TASK TO COMPLETE:
Reproduce the listing below line for line, without changing anything.

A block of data

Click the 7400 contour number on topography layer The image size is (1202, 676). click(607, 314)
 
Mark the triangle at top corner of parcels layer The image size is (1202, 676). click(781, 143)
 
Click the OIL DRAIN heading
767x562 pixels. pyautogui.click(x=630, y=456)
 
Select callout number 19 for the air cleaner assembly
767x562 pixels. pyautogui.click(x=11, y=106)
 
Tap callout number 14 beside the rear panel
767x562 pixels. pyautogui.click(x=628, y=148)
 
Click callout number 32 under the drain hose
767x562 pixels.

OUTPUT FOR THIS TASK:
Click the 7400 contour number on topography layer The image size is (1202, 676). click(607, 314)
 
Mark the triangle at top corner of parcels layer The image size is (1202, 676). click(781, 143)
 
Click the OIL DRAIN heading
767x562 pixels. pyautogui.click(x=630, y=456)
 
Select callout number 19 for the air cleaner assembly
767x562 pixels. pyautogui.click(x=11, y=106)
 
Tap callout number 14 beside the rear panel
767x562 pixels. pyautogui.click(x=628, y=148)
 
Click callout number 32 under the drain hose
767x562 pixels.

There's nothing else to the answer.